2021年度EY 税務リスクと税務係争に関する調査によると、回答企業の半数以上(グローバル:53%、日本企業:45%)は、政府がCOVID-19パンデミックに対応するためにさまざまな経済政策を実施したことにより財政が圧迫されているため、今後3年間は世界各国で税務調査が強化されると予想しています。今回EYでは、2020年第4四半期に、60の国と地域と20の業界セクターにおける1,265名の税務・財務リーダーの見解を詳しく調査しました。これは今までの調査の中で最大のサンプル数となっています。
回答を寄せた各国企業の税務リーダーは、パンデミック関連の最大の税務リスク分野として、海外で足止めされている従業員、パンデミックに関連する経済的損失の扱い、租税還付の請求、さらには景気刺激策の影響を挙げました。また、パンデミックによって変化した移転価格に関連する税務リスクと、税務当局のデジタル変革の加速についても懸念しています。
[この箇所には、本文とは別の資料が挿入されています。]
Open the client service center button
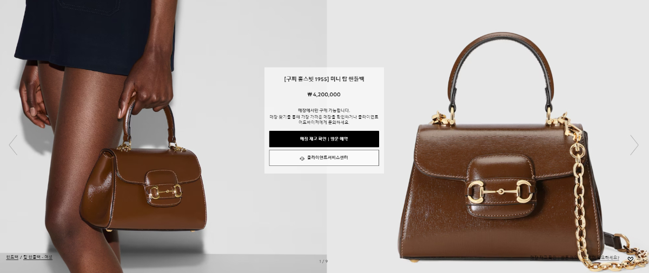pyautogui.click(x=324, y=158)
回答者は、日常的な業務活動の税務調査から、数十億米ドル相当の大規模な係争に至るまで、あらゆる状況において税務リスクを予想していると述べています。
その結果、企業グループ全体での税務リスクの管理とそれに伴う税務係争への対応が企業の課題として急速に浮上しています。回答者の3分の2(グローバル:66%、日本企業:73%)が税務リスクの管理と税務係争への対応は、すでに税務部門にとって以前より重要になっていると述べ、経営幹部が税務問題を管理し適切に対応することに、より多くの関心を示していることが明らかになっています。
地理的には、欧州を今後3年間で最も高い税務リスクが生じる地域と見なしており、それに続くのが南北アメリカとアジア太平洋です。また、業界によっても結果は異なり、世界平均53%(日本企業:45%)に対し、メディア・エンターテインメント(57%)、石油・ガス(59%)、電気通信・ライフサイエンス(68%)の各業界の企業が、徴税の強化を予想しています。